Obama auto plan stopped global auto collapse: exec
The global auto industry would have collapsed if the U.S. government had not provided taxpayer-backed financing for automakers General Motors and Chrysler, according to the chief executive officer of Motors Liquidation Co (MTLQQ.PK).
If GM had gone down, the world's supply base would have gone down, said Al Koch, speaking at the Reuters Restructuring Summit in New York. Koch was GM's chief restructuring officer during the bankruptcy and now heads the GM unit that is being liquidated.

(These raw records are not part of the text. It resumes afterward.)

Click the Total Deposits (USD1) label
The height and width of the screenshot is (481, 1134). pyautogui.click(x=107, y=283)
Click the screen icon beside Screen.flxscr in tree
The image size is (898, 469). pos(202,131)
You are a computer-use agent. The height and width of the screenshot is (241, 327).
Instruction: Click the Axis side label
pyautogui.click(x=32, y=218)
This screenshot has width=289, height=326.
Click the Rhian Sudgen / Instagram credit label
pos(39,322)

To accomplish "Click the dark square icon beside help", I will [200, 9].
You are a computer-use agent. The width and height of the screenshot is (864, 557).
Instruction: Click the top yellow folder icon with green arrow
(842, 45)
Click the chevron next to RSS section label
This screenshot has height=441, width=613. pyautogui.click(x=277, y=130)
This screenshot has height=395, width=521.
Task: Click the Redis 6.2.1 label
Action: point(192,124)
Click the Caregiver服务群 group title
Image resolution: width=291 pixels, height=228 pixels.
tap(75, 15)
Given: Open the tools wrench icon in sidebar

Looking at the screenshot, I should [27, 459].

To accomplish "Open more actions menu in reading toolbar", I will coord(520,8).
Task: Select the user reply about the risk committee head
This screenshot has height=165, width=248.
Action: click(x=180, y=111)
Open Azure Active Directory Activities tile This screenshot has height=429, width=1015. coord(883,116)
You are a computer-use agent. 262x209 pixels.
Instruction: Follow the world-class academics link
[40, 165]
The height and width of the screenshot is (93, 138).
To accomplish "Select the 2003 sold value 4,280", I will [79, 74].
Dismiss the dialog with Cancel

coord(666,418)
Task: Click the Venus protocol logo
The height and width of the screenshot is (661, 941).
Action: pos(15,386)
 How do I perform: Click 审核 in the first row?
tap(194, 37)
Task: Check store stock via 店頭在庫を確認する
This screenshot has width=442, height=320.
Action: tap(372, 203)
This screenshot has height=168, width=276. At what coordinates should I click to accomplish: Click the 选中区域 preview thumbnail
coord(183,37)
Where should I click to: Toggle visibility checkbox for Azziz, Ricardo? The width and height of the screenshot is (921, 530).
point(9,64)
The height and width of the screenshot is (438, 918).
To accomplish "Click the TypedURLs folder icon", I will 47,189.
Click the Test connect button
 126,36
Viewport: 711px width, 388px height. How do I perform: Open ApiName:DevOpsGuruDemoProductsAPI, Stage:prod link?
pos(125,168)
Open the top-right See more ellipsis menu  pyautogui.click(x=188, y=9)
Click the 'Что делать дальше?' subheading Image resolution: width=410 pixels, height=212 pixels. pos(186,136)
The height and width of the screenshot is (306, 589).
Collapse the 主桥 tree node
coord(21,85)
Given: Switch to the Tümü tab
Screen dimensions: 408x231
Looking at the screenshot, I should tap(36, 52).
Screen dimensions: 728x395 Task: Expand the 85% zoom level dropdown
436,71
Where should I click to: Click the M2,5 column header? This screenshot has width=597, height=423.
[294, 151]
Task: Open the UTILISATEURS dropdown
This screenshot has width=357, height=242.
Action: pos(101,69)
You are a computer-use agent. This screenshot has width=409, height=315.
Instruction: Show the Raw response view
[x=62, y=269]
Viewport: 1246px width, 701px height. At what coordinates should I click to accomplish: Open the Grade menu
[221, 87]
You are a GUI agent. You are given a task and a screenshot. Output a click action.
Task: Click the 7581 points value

There wouldn't have been a manufacturer that could have completed a car, because somewhere on the car there would be a part that needs to come from a supplier that had failed, he said.
I'm not so sure that even Lexus (7203.T) wouldn't have suffered, said Koch. I think that every single manufacturer would have gone down, and the cascading unemployment from that would have been catastrophic.
Earlier this year, the U.S. government helped finance bankruptcies for GM and Chrysler CCMLPD.UL with $60 billion in taxpayer money. The funding helped support operations while the automakers slashed debt and other obligations while in Chapter 11 protection from creditors.
The companies emerged from bankruptcy through a sale process that transferred their best assets to new operating companies funded by the U.S. government while leaving liabilities, excess equipment and some shuttered industrial sites in companies set up as liquidators.
I do believe that if President Obama hadn't done what he did for GM and Chrysler, that the world's auto industry would have collapsed and I believe we would have been in the middle of a worldwide depression, Koch said.